EXCERPTED DATA |

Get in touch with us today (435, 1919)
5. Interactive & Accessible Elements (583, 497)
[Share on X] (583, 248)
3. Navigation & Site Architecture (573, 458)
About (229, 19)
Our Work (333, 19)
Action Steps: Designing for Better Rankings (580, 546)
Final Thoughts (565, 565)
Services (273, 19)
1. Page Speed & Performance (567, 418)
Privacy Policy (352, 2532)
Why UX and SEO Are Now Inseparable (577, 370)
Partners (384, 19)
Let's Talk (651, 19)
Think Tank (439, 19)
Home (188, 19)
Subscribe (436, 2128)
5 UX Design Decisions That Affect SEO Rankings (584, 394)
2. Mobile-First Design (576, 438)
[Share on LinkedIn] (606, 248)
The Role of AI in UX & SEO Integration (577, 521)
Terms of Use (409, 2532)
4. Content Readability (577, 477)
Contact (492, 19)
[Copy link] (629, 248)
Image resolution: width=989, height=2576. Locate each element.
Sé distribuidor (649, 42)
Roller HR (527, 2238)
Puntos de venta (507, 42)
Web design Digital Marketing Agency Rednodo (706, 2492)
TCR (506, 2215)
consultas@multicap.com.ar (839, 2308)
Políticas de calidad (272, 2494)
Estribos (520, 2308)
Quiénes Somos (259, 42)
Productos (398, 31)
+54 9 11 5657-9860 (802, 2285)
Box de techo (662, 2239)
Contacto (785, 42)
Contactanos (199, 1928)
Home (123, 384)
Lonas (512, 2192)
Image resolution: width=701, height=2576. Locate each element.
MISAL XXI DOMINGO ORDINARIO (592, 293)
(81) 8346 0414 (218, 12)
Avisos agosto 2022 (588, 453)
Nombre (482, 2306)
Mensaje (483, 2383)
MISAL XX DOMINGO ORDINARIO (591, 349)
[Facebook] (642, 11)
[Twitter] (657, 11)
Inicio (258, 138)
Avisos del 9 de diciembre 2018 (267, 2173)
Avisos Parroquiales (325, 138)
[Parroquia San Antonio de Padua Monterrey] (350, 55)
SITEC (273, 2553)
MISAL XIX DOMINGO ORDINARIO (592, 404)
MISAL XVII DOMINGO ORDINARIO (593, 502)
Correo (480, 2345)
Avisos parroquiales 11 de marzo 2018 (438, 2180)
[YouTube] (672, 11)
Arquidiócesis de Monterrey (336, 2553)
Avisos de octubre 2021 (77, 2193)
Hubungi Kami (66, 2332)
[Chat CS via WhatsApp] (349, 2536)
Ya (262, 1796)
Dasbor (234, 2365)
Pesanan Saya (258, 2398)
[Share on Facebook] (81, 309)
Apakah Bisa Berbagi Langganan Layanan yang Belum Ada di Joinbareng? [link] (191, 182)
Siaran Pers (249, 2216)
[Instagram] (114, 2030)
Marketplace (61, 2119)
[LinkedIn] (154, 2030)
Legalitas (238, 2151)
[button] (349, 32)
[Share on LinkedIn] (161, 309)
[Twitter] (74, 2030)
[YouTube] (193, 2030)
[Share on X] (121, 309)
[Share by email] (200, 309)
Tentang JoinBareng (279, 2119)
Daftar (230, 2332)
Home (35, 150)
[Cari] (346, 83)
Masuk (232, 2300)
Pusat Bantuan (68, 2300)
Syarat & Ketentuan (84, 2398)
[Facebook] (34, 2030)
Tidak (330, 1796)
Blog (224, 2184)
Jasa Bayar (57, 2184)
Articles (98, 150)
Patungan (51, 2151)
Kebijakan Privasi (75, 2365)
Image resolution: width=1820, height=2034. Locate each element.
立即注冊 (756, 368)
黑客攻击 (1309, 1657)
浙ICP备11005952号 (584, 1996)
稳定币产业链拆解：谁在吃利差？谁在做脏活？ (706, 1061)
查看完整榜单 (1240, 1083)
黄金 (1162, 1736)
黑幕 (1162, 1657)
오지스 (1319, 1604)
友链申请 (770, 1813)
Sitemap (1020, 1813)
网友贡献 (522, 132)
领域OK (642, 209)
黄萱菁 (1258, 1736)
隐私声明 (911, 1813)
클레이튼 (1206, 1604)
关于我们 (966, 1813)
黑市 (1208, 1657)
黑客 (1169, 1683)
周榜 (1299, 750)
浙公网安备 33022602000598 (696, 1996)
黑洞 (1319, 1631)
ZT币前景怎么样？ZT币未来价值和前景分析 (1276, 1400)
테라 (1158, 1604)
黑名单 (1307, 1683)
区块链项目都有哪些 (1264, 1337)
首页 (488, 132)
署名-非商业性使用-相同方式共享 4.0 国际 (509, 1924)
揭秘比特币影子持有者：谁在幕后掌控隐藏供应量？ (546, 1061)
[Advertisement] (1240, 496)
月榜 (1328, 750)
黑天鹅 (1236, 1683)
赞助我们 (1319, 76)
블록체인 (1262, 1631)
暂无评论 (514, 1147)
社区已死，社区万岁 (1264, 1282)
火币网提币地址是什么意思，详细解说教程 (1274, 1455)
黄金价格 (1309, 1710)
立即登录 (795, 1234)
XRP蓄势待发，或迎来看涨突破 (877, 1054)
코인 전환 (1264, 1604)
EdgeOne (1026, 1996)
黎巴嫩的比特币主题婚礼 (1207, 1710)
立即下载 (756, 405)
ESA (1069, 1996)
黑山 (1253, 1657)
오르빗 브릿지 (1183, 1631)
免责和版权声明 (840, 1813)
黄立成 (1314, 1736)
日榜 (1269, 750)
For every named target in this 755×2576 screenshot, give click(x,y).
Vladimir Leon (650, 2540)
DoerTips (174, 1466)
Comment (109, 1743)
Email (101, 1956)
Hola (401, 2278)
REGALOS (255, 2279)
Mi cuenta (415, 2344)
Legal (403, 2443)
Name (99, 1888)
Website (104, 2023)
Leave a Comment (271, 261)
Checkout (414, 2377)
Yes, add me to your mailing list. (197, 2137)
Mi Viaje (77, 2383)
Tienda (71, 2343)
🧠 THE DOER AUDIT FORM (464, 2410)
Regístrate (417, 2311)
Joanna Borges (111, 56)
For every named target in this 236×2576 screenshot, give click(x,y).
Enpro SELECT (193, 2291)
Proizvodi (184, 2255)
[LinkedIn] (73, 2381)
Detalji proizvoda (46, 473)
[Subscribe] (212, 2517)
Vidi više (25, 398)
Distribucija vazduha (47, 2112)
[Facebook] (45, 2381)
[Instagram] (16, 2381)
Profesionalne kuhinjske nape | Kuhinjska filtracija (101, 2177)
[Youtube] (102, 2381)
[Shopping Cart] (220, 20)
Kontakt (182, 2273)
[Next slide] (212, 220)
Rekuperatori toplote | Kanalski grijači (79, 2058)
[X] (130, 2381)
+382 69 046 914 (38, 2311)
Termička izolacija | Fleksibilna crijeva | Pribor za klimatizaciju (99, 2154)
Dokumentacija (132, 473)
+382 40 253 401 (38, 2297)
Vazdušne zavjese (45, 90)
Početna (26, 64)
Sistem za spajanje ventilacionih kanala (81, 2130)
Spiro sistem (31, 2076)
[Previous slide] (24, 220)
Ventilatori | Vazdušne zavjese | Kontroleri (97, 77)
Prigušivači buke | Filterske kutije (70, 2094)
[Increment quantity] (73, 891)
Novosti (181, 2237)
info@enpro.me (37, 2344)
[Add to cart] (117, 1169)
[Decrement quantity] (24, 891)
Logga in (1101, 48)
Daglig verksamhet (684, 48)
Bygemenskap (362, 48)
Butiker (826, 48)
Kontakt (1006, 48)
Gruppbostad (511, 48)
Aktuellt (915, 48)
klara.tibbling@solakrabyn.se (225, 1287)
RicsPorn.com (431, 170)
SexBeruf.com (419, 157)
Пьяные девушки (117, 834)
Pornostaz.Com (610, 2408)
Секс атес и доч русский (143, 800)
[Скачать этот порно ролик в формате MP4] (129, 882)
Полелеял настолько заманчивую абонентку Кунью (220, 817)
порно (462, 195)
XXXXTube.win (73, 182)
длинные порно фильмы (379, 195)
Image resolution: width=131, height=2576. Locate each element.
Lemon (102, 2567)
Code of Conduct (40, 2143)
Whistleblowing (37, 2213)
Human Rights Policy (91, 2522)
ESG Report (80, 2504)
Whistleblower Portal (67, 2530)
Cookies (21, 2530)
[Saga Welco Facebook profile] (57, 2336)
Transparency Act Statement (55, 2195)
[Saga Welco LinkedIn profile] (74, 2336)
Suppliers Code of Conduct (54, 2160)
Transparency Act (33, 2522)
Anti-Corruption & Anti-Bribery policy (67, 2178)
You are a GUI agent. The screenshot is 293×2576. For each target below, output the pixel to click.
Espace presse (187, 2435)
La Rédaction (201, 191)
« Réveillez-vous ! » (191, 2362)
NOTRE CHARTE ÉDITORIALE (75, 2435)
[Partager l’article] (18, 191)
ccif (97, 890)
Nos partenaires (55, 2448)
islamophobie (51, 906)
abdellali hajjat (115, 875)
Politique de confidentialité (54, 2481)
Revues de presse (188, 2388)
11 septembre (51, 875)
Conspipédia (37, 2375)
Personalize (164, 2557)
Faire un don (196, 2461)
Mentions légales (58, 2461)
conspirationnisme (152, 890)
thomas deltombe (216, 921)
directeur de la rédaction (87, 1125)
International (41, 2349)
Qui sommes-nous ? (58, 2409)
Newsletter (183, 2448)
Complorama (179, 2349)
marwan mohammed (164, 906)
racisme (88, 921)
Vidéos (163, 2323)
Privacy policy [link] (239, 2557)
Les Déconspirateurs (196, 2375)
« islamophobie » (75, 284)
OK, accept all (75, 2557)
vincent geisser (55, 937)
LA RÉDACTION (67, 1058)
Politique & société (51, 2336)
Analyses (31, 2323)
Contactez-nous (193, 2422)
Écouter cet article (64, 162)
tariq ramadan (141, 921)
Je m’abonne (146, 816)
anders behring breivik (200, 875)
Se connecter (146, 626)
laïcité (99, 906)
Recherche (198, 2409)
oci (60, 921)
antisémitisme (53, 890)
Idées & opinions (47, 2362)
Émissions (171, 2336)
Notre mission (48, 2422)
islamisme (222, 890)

TASK |
Which lines above include the word "Locate"? Return each one.

SOLUTION FOR THIS PROBLEM |
Image resolution: width=989, height=2576. Locate each element.
Image resolution: width=701, height=2576. Locate each element.
Image resolution: width=1820, height=2034. Locate each element.
Image resolution: width=131, height=2576. Locate each element.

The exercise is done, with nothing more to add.